Clustering is the task of gathering samples into groups of similar samples according to some predefined similarity or dissimilarity measure (such as the Euclidean distance).
Let's re-use the results of the 2D PCA of the iris dataset in order to explore clustering. First we need to repeat some of the code from the previous notebook
In [ ]:
    
# make sure ipython inline mode is activated
%pylab inline
    
In [ ]:
    
# all of this is taken from the notebook '03_iris_dimensionality.ipynb' 
from sklearn.datasets import load_iris
from sklearn.decomposition import PCA
import pylab as pl
from itertools import cycle
iris = load_iris()
X = iris.data
y = iris.target
pca = PCA(n_components=2, whiten=True).fit(X)
X_pca = pca.transform(X)
def plot_2D(data, target, target_names):
    colors = cycle('rgbcmykw')
    target_ids = range(len(target_names))
    pl.figure()
    for i, c, label in zip(target_ids, colors, target_names):
        pl.scatter(data[target == i, 0], data[target == i, 1],
                   c=c, label=label)
    pl.legend()
    
Now we will use one of the simplest clustering algorithms, K-means.
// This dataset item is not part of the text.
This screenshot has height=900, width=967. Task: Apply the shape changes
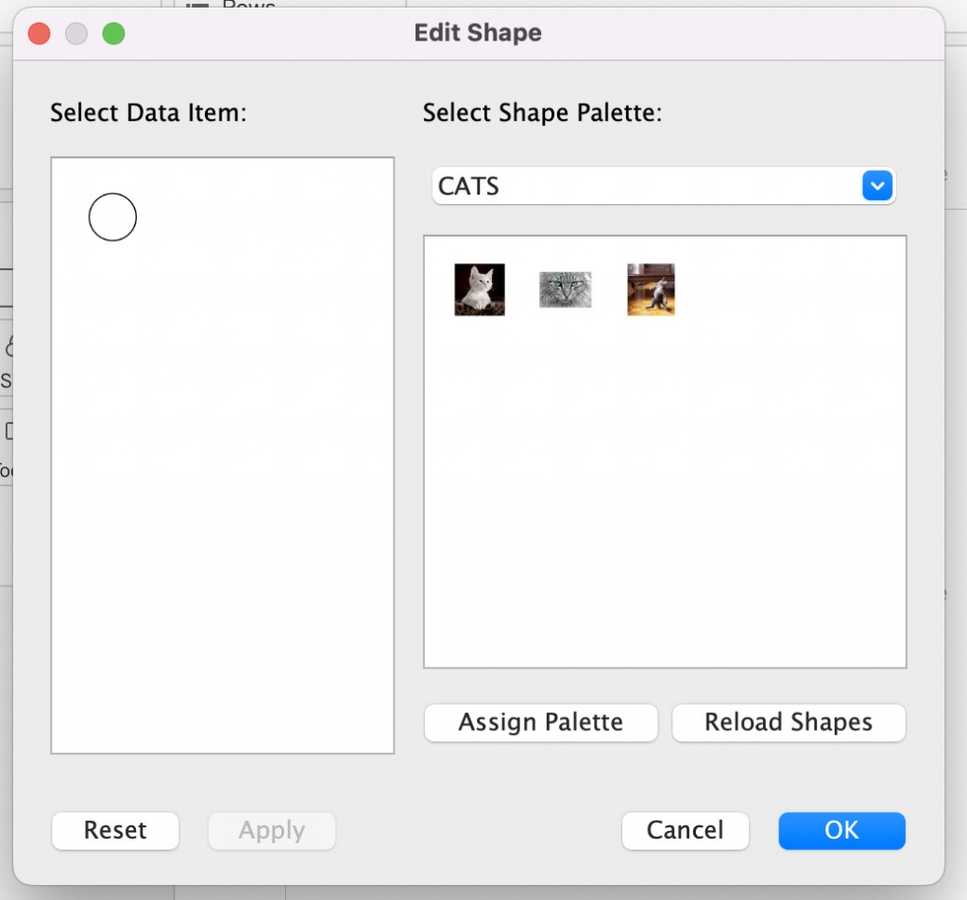pos(271,830)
This is an iterative algorithm which searches for three cluster centers such that the distance from each point to its cluster is minimizied.
In [ ]:
    
from sklearn.cluster import KMeans
from numpy.random import RandomState
rng = RandomState(42)
kmeans = KMeans(n_clusters=3, random_state=rng).fit(X_pca)
    
In [ ]:
    
import numpy as np
np.round(kmeans.cluster_centers_, decimals=2)
    
In [ ]:
    
kmeans.labels_[:10]
    
In [ ]:
    
kmeans.labels_[-10:]
    
The K-means algorithm has been used to infer cluster labels for the
points.  Let's call the plot_2D function again, but color the points
based on the cluster labels rather than the iris species.
In [ ]:
    
plot_2D(X_pca, kmeans.labels_, ["c0", "c1", "c2"])
plot_2D(X_pca, iris.target, iris.target_names)
    
Perform the K-Means cluster search again, but this time learn the
clusters using the full data matrix X, rather than the projected
matrix X_pca.  Does this change the results?  Do these labels
look closer to the true labels?
In [ ]: